Previously only one of the six disulphide bonds within the beta-subunit of bovine thyrotropin (bTSH beta) has been unequivocally assigned. In the present investigation, the fluorescent alkylating reagent 5-N-[(iodoacetamidoethyl)amino]naphthalene-1-sulphonic acid has been employed as part of a double-alkylation strategy to allow the relative reactivities and the location of the six disulphide bonds of bTSH beta, after selective reduction, to be assigned by using reversed-phase HPLC peptide mapping techniques and associated methods of structural analysis. The most reactive disulphide bond was Cys88-Cys95; the second most reactive group of disulphide bonds involved the half-cystine residues Cys16, Cys19, Cys67 and Cys105 with the experimental results consistent with the assignment of disulphide bonds to Cys16-Cys67 and Cys19-Cys105. The least reactive group of half-cystine residues consisted of Cys2, Cys27, Cys31, Cys52, Cys83 and Cys85. The isolation, by high-performance ion-exchange chromatography, of a partly reduced bTSH beta derivative in which only the half-cystine residues Cys31, Cys85, Cys88 and Cys95 were labelled enabled the assignment of a previously uncharacterized disulphide bond to Cys31-Cys85. The remaining two assignments, Cys2-Cys52 and Cys27-Cys83, were made by comparison with the recently published human chorionic gonadotropin crystal structure.
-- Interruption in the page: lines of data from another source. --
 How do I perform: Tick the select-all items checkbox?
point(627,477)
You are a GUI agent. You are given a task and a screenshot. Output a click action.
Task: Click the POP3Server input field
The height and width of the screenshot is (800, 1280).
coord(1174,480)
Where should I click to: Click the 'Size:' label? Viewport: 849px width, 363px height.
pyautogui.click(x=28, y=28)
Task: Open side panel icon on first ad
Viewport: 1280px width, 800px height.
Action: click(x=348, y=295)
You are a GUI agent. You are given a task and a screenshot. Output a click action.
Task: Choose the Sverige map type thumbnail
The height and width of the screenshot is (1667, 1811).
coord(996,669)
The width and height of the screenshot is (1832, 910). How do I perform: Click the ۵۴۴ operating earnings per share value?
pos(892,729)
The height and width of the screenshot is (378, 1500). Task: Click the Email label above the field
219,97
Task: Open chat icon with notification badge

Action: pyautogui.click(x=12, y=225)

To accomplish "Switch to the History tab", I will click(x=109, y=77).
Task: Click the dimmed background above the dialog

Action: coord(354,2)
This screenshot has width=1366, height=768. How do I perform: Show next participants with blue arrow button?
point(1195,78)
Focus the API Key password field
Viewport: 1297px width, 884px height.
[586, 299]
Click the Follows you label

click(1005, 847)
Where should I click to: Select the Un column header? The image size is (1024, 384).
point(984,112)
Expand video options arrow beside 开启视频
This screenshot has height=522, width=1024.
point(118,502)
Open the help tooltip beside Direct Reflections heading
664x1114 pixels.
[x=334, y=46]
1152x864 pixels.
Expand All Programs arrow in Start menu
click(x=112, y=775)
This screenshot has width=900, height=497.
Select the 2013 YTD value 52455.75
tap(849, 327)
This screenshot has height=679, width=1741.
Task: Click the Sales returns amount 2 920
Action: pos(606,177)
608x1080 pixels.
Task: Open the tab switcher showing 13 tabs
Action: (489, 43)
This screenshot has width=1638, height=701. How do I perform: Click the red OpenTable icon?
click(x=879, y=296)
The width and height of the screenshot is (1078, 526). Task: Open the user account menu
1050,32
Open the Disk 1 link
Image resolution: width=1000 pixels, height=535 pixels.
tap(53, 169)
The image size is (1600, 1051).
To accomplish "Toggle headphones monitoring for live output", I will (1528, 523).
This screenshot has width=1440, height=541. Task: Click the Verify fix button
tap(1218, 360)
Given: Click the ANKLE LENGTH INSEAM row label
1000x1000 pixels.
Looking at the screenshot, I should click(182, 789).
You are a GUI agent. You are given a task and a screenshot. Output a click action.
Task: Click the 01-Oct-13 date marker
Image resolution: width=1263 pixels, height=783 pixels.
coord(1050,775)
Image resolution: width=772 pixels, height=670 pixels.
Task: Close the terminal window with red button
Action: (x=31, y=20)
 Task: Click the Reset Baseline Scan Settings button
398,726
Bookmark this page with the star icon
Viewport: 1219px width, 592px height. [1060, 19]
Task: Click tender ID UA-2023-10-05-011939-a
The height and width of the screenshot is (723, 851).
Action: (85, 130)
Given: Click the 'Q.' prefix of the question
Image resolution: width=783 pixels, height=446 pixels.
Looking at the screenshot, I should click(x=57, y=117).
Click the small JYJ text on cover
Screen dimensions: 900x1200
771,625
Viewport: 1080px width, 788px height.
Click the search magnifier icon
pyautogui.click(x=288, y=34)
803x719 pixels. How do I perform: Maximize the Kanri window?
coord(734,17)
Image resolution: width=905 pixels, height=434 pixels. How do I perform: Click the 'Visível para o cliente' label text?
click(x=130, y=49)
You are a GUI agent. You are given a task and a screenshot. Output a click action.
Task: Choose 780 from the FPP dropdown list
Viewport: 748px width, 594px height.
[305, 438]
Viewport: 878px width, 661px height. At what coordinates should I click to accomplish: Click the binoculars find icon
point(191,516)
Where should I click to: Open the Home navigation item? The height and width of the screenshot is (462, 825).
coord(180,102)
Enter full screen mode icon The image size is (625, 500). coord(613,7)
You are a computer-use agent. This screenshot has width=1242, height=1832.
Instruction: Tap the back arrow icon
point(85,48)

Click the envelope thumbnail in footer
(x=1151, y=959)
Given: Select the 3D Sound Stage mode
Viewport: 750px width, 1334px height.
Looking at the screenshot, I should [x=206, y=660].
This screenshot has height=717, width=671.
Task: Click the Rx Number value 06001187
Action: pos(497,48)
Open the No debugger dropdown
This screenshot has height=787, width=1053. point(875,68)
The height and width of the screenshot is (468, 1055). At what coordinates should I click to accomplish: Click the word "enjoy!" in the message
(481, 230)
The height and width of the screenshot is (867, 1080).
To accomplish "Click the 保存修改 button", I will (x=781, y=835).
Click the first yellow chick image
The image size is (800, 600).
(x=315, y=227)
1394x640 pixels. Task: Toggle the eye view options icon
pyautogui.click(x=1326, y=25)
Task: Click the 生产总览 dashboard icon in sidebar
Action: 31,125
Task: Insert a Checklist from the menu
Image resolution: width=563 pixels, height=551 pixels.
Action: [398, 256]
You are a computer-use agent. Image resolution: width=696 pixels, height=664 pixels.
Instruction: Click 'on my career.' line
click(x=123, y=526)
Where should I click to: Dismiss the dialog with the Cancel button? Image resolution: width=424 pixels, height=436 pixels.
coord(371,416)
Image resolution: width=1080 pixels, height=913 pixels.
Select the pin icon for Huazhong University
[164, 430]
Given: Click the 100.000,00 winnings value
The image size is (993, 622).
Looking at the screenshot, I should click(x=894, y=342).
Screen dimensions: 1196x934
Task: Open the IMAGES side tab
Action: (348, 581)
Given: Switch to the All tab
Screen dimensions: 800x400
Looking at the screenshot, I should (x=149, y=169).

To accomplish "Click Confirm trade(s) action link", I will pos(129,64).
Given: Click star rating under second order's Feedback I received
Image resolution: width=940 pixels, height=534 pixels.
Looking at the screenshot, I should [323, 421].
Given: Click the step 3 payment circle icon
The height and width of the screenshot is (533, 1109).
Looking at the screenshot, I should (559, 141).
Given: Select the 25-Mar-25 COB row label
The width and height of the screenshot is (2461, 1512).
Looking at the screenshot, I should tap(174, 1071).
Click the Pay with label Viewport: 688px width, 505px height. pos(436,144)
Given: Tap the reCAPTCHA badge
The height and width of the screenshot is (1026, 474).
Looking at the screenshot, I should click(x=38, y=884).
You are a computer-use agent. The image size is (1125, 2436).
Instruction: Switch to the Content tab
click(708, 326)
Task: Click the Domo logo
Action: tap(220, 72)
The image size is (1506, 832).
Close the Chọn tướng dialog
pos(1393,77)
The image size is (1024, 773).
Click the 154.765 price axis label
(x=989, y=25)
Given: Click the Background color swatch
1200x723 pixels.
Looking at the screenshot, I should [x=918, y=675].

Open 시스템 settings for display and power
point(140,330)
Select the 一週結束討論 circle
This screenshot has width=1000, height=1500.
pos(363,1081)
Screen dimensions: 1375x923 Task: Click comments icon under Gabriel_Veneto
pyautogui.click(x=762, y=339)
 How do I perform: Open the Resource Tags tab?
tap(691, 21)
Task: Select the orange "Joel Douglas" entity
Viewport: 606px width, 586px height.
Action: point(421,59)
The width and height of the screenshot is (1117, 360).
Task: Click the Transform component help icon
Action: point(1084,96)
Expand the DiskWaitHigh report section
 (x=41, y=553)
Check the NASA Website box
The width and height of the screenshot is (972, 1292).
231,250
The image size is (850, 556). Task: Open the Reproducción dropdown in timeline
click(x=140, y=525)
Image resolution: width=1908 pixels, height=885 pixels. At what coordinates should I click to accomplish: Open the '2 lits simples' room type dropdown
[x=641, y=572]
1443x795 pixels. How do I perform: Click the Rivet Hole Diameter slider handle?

The flexibility of the double-labelling approach used in these studies demonstrates that only very small quantities are required for proteins containing an extensive number of half-cystine residues such as TSH beta, owing to the combination of the high resolution of the reversed-phase HPLC peptide mapping procedures and the sensitivity of the fluorimetric detection method.